Las clínicas de fertilidad son las nuevas perreras. Las parejas se acercan para encontrar algo que les ayude a curar los problemas de afectividad y las heridas del corazón que el mundo moderno les causa. Algunos se encaprichan de un chucho para sentirse acompañados cuando llegan a su frío apartamento después de 12 horas de un trabajo de mierda. A otros les da por tener un hijo cuando ya se han cansado del animal. Y aunque la distancia es abismal, la diferencia no es tanta.

Hemos guardado nuestros deberes en el cajón y hemos agitado los caprichos para convertirlos en derechos. El protagonista soy yo y mis deseos, aunque sean más desordenados que los de un animal. Hasta el punto de convertirlos en derechos para mí y deberes para el prójimo. Y cuanto más absurdo sea, más dinero habrá que meter para que, socialmente, se acaben reconociendo como derechos y deberes. Cosa que de otro modo sería impensable.

Conjunto de líneas:
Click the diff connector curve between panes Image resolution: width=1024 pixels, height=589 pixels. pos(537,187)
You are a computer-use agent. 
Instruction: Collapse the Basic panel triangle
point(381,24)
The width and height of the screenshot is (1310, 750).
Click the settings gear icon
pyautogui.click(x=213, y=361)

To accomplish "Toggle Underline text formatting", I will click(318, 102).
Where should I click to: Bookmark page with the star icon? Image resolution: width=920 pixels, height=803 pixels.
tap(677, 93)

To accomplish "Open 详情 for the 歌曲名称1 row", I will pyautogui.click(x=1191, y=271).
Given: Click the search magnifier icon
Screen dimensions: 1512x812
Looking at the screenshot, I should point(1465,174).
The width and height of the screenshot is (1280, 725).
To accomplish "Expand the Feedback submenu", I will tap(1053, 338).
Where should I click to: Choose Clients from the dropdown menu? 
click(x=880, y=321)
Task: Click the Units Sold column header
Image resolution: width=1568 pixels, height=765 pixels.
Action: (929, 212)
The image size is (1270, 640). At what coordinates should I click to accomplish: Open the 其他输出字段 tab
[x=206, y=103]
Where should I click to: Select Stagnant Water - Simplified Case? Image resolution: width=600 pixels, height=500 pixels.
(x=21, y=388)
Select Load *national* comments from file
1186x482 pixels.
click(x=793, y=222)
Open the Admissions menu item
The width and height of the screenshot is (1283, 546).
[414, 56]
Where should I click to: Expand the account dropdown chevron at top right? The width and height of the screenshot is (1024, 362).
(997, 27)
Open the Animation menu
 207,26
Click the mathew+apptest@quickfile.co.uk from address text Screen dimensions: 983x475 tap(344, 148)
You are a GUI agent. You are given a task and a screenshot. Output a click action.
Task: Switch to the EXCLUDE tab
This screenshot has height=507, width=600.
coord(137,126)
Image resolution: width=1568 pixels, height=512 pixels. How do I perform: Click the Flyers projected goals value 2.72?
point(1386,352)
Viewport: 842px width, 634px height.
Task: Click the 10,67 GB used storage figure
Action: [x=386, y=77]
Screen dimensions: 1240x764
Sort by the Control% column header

Qué se pide: Copia sin cambios el pasaje del texto sobre las clínicas de fertilidad que empieza en las palabras "Hemos guardado nuestros" y acaba con "modo sería impensable.".

Solución del ejercicio:
Hemos guardado nuestros deberes en el cajón y hemos agitado los caprichos para convertirlos en derechos. El protagonista soy yo y mis deseos, aunque sean más desordenados que los de un animal. Hasta el punto de convertirlos en derechos para mí y deberes para el prójimo. Y cuanto más absurdo sea, más dinero habrá que meter para que, socialmente, se acaben reconociendo como derechos y deberes. Cosa que de otro modo sería impensable.